Tissue distribution and subcellular localization of Na+ channel mRNA in the nervous system of the squid, Loligo opalescens.

Recent cloning of a putative Na+ channel alpha subunit cDNA, GFLN1, from the squid stellate ganglion has allowed us to study the expression of this ion channel at a cellular level. In situ hybridizations with a probe derived from and specific to 3' untranslated and coding sequence of GFLN1 were used to determine its tissue distribution as well as its subcellular localization. In sections of the stellate ganglion, the probe labeled all of the cells in the giant fiber lobe (GFL) and most cells in the cellular layer of the main ganglion.
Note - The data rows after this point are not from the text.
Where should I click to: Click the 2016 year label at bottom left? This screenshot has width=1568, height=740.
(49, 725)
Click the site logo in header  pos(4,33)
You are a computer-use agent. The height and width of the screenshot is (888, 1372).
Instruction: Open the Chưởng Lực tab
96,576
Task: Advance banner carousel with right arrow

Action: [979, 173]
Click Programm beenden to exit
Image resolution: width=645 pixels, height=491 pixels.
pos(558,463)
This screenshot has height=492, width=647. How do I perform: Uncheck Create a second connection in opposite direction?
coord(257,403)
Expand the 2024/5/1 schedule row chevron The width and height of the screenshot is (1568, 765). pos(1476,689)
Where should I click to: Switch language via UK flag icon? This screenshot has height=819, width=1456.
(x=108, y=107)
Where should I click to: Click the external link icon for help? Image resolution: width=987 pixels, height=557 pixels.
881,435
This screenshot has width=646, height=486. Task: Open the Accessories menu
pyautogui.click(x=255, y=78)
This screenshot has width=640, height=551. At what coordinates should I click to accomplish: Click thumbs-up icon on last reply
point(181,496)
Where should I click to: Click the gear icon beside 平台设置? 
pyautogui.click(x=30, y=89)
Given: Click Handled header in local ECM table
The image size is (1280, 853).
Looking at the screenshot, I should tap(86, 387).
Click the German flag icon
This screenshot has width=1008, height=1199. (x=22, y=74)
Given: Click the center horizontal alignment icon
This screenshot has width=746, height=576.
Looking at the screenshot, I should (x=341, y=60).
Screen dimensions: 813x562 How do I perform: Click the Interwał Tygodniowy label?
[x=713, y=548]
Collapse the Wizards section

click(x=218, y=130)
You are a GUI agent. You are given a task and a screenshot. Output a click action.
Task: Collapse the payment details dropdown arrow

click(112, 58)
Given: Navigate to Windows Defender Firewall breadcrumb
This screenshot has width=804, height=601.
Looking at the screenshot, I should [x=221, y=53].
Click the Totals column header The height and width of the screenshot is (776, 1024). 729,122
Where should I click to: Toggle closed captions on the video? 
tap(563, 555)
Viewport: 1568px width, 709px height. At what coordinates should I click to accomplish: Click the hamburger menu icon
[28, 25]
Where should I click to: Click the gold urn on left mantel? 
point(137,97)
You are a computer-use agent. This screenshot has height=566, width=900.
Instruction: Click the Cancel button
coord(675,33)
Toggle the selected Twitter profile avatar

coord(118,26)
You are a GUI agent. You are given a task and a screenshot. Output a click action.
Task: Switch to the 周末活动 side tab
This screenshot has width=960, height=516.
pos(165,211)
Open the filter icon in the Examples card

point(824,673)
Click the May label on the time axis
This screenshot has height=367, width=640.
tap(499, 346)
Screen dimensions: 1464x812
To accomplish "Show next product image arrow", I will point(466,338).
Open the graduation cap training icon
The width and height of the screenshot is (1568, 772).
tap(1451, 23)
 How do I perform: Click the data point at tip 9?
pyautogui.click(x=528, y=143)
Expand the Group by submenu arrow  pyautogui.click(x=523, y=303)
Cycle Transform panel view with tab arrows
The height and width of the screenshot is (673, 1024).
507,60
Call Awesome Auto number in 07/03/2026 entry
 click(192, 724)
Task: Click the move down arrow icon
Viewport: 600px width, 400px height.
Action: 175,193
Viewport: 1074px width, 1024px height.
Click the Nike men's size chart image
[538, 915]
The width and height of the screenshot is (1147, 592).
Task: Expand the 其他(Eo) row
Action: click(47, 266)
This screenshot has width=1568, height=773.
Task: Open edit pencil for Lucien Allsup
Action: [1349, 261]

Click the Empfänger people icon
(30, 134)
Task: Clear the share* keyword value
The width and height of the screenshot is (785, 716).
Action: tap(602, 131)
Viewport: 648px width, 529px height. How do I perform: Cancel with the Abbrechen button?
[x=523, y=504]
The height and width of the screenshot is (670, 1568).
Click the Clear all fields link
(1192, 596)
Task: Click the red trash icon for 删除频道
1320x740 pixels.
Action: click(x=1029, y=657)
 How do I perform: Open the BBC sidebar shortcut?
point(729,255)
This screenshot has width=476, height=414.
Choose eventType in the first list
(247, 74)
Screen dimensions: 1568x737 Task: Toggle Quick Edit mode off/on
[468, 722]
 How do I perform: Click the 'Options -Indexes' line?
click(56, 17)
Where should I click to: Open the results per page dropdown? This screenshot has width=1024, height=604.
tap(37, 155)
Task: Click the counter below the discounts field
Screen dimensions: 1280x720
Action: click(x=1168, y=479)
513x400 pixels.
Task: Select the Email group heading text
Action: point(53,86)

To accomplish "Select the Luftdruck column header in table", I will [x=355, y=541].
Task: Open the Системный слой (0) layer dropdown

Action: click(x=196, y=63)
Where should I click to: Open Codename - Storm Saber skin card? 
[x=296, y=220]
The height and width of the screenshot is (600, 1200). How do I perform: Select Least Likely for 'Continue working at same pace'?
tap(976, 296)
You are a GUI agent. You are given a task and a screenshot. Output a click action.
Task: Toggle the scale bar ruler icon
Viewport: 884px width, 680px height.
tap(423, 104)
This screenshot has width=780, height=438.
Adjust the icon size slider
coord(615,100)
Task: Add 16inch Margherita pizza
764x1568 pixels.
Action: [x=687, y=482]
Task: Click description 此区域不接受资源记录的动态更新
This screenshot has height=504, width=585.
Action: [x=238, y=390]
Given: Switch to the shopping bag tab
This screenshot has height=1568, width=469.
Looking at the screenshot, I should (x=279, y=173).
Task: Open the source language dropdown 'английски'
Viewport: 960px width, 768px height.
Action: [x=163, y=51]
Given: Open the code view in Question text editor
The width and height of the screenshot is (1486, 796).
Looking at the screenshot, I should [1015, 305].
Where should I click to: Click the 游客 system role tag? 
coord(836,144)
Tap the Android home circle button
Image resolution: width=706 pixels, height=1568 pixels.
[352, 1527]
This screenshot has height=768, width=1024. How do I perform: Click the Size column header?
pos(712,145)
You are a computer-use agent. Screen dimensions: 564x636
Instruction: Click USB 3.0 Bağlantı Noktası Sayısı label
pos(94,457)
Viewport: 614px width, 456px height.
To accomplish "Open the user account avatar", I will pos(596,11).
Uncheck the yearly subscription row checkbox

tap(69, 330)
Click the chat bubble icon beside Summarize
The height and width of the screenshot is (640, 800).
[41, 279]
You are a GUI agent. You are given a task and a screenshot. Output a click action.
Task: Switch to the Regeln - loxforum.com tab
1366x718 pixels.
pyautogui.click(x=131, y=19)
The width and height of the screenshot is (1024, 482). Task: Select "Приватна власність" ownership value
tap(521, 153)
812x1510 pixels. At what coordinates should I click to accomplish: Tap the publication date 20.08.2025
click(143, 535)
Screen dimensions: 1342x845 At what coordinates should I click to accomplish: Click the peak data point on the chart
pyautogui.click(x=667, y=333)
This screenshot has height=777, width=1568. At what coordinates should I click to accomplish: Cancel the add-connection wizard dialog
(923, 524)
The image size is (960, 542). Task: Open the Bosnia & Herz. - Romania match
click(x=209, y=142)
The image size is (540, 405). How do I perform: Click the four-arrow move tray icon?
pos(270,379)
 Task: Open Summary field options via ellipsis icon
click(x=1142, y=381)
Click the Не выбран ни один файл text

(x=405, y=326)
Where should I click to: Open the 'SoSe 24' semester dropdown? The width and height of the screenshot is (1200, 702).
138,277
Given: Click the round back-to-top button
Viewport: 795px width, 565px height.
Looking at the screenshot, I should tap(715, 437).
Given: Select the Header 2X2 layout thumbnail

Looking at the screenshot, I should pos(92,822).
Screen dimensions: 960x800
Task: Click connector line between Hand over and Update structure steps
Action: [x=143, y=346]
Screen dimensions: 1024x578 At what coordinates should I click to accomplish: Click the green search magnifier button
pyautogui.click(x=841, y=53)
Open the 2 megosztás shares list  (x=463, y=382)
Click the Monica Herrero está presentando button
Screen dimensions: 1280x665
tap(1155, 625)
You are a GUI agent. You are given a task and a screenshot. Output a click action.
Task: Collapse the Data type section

In these non-GFL portions of the stellate ganglion, labeling was particularly intense in the ventral large cells and weak or absent in the dorsal small cells. In the optic lobe, only a select group of cells, the second-order visual giant neurons, were intensely labeled. These results are consistent with electrophysiological data that show GFL-like Na+ currents in rare large cells dissociated from the optic lobe and in most but not all cells from the non-GFL part of the stellate ganglion. In sections of the subesophageal mass of the central nervous system, strong labeling for GFLN1 mRNA occurred in the fin lobe, posterior chromatophore lobe, central and latero-ventral palliovisceral lobes, and posterior pedal lobe. In all cases, labeling was detected only in the cellular layer of these tissues and never in nerves or neuropil. In situ hybridization with dissociated GFL neurons maintained in primary culture verified that Na+ channel mRNA is confined to the cell body. These results indicate that GFLN1 is expressed predominately in large cells with large or long axons, and that this mRNA is restricted to the cell bodies of these neurons.